Qu’il suffise de dire que la dette intellectuelle et morale est immense pour les hommes de la génération dont je suis. La Tour du Pin ajoutait à Le Play trois éléments que le fondateur de l’École de la paix sociale avait peu connus : l’esprit pratique du soldat, l’esprit critique du philosophe (appliqué au libéralisme et à la démocratie) et le sens national du chef de famille initié à la notion de l’État. Ceux qui ont lu les Jalons de route savent comme ces trois genres de clarté ont illuminé nos hésitations et comme le faisceau des réorganisations nationales y apparut lié et fort.
Le nom de La Tour du Pin brillait pour nous à l’entrée de toutes les avenues de la véritable science, de la science expérimentale des sociétés. En 1892, quand le problème de la décentralisation nous occupait indépendamment de tous les autres, c’est à lui que nous demandions les premières informations d’ensemble. Et, sept années plus tard, pour le problème de la vie nationale et de la constitution politique, c’est encore à lui qu’une sorte d’instinct vital nous adressa. Depuis, l’Action française une fois fondée, il se fit un véritable accord spontané entre les démarches que nous entreprenions et la direction générale de sa pensée.
Elle anticipait sur les âges. Un jour, à la Chambre des députés, l’un des plus fermes amis de La Tour du Pin, Monsieur de Gailhard-Bancel, ayant esquissé quelques traits de son programme de réconciliation et de coopération sociale, il fut interrompu par Millerand, par Millerand en personne qui s’écriait : ‘Oui, mais cela, c’est l’avenir…’.

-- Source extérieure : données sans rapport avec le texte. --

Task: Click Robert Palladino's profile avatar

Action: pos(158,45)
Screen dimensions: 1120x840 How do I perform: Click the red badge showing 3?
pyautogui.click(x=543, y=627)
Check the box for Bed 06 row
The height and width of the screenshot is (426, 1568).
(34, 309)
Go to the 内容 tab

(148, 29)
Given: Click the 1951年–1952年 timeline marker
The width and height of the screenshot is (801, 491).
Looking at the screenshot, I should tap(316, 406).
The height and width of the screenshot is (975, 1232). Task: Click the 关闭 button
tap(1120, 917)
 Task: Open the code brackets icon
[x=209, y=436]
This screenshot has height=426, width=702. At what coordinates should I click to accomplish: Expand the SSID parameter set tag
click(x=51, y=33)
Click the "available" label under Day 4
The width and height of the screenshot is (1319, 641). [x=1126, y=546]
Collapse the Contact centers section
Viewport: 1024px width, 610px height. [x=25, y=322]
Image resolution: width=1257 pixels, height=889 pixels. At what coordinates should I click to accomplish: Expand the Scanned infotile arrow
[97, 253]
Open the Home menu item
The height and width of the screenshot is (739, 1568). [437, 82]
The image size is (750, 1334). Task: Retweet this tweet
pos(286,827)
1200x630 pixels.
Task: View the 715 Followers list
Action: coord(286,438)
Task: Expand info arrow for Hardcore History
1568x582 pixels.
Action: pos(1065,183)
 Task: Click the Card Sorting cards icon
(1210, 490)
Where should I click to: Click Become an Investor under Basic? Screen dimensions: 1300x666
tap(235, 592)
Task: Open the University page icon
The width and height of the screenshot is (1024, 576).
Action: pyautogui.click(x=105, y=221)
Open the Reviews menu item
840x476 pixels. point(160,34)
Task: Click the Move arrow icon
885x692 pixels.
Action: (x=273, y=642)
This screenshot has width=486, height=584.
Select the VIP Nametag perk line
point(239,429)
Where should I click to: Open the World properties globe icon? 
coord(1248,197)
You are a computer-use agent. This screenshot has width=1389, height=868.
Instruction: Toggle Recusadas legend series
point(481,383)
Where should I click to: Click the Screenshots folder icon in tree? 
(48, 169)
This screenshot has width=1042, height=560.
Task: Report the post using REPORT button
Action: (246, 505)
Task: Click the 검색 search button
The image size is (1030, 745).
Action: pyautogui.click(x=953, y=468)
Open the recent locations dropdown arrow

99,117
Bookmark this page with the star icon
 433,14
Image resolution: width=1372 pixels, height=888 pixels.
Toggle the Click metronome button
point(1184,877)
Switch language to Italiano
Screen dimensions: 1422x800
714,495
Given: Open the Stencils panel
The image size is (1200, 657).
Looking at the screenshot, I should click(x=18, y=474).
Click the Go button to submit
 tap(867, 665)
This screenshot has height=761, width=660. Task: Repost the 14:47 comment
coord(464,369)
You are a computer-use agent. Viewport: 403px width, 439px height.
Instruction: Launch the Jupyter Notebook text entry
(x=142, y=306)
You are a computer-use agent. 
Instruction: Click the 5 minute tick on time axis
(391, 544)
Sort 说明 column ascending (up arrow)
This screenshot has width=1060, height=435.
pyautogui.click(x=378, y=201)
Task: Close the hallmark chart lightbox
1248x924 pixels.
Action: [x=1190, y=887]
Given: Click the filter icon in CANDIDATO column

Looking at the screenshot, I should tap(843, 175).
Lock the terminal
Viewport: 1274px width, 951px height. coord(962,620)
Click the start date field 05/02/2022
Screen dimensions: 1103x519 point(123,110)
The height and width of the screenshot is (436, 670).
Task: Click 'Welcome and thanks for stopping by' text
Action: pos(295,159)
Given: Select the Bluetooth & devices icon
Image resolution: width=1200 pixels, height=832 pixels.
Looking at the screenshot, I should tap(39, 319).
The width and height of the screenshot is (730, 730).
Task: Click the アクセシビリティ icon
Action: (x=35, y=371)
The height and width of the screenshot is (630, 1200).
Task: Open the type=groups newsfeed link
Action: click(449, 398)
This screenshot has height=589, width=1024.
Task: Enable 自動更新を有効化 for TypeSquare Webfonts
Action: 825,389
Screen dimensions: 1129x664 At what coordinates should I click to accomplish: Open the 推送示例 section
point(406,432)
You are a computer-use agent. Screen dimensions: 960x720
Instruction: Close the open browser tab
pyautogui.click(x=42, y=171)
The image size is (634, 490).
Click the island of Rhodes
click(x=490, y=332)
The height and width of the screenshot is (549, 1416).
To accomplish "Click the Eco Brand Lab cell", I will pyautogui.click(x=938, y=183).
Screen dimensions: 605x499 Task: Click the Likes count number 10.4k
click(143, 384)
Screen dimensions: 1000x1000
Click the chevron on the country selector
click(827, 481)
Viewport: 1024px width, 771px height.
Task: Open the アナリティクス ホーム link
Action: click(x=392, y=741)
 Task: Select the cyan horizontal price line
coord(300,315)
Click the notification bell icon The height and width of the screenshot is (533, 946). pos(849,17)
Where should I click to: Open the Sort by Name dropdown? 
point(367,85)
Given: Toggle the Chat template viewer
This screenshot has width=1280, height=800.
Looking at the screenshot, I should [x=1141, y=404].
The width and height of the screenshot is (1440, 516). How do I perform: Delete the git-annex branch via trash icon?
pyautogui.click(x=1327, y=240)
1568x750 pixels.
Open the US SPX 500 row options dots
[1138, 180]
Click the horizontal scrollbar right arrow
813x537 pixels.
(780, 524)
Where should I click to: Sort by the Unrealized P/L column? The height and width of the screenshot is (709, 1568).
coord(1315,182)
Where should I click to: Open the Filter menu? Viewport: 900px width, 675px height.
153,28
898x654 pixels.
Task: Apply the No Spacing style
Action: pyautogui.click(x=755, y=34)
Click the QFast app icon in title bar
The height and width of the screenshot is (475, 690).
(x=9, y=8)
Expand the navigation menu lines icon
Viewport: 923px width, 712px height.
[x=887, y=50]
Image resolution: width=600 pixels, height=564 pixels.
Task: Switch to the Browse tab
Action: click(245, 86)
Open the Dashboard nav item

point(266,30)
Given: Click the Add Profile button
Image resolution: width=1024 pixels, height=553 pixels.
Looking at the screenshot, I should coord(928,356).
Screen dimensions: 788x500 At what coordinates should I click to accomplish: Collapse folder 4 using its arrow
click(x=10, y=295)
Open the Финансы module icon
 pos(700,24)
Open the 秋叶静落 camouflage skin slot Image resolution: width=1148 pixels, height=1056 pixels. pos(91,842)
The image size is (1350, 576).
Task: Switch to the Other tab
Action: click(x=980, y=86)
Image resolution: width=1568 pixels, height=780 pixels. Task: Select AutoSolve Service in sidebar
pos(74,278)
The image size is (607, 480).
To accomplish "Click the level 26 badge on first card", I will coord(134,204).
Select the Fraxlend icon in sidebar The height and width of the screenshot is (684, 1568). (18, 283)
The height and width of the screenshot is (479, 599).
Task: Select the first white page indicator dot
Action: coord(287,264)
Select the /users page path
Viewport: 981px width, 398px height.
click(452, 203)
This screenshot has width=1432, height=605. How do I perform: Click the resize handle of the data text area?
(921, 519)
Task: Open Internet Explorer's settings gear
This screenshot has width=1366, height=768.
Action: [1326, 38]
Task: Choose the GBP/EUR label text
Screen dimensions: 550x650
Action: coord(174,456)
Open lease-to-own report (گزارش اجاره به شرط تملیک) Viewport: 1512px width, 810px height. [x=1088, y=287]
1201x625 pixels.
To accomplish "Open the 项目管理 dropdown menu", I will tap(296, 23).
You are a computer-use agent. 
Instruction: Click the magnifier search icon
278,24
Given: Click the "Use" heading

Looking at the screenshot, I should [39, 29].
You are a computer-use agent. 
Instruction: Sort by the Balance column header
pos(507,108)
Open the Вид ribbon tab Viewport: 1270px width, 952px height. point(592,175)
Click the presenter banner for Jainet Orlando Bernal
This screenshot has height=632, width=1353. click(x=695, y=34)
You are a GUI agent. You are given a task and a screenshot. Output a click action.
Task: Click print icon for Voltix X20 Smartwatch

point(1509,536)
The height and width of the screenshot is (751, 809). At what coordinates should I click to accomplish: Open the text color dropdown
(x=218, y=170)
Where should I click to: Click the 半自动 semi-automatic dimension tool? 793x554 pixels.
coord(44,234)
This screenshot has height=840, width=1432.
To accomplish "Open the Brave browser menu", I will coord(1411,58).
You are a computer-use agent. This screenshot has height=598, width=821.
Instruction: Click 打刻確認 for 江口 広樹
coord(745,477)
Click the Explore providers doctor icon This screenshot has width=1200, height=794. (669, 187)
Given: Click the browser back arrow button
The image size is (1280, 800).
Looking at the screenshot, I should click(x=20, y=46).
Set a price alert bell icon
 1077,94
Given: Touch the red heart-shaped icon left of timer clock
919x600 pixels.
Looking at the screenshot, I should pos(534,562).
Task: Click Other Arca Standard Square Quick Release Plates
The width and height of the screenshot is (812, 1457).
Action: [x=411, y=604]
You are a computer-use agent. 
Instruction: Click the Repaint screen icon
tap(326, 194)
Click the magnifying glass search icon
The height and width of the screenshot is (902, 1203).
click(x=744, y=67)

La plupart des idées de Monsieur Millerand appartenaient déjà au passé. Ce jour-là, il faisait preuve de bon sens en avouant, du moins, de quel côté portait le courant des nécessités du monde. Mais quels pieds lents et lourds il mettait au service de cette vérité ! Cette lenteur et timidité d’esprit propre à nos politiciens les plus éclairés et les mieux disposés fait comprendre le pitoyable état de nos institutions politiques et sociales. L’esprit qui conçoit et construit n’est ni mort ni mourant en France. Mais il est servi par des politiciens terriblement bas de plafond !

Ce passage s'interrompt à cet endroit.